● Task instructions: Reproduce verbatim the lines in the entries below, from the line with "This screenshot has width=657, height=379." up to and including the line with "[x=423, y=35]".

● Data for this task:
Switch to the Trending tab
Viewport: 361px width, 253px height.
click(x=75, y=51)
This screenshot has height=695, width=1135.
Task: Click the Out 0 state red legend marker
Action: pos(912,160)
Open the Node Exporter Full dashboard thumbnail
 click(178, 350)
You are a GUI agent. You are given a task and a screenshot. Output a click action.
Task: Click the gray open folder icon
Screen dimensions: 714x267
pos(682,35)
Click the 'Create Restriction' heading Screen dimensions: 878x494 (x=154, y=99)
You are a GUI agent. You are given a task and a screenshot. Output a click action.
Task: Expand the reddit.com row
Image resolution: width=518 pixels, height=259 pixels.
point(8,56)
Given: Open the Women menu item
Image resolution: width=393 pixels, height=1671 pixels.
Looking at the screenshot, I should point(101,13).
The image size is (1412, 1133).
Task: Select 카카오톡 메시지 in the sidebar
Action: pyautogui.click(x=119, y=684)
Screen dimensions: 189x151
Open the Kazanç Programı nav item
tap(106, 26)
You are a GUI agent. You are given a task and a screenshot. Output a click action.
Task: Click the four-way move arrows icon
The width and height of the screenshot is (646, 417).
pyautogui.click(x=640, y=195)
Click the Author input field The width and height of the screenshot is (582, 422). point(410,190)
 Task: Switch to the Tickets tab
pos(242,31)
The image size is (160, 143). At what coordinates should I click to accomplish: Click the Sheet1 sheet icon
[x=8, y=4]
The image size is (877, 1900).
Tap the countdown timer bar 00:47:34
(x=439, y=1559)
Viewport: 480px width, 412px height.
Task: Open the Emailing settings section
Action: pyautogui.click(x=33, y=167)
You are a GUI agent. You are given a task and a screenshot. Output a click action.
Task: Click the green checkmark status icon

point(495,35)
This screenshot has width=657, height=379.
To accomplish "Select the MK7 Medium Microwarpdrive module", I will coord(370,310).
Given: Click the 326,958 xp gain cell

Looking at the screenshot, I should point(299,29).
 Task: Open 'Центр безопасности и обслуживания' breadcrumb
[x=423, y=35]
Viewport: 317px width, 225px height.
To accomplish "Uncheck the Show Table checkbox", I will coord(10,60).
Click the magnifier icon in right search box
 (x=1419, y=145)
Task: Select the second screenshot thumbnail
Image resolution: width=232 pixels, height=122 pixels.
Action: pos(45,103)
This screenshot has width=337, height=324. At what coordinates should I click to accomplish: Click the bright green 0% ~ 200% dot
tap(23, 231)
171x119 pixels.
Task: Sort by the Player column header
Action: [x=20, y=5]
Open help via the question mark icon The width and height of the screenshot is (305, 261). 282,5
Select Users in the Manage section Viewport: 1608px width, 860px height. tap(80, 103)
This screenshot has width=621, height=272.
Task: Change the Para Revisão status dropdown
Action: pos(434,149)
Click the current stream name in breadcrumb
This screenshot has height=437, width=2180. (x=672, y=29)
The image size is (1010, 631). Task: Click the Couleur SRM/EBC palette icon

● Task answer:
This screenshot has width=657, height=379.
To accomplish "Select the MK7 Medium Microwarpdrive module", I will coord(370,310).
Given: Click the 326,958 xp gain cell

Looking at the screenshot, I should point(299,29).
 Task: Open 'Центр безопасности и обслуживания' breadcrumb
[x=423, y=35]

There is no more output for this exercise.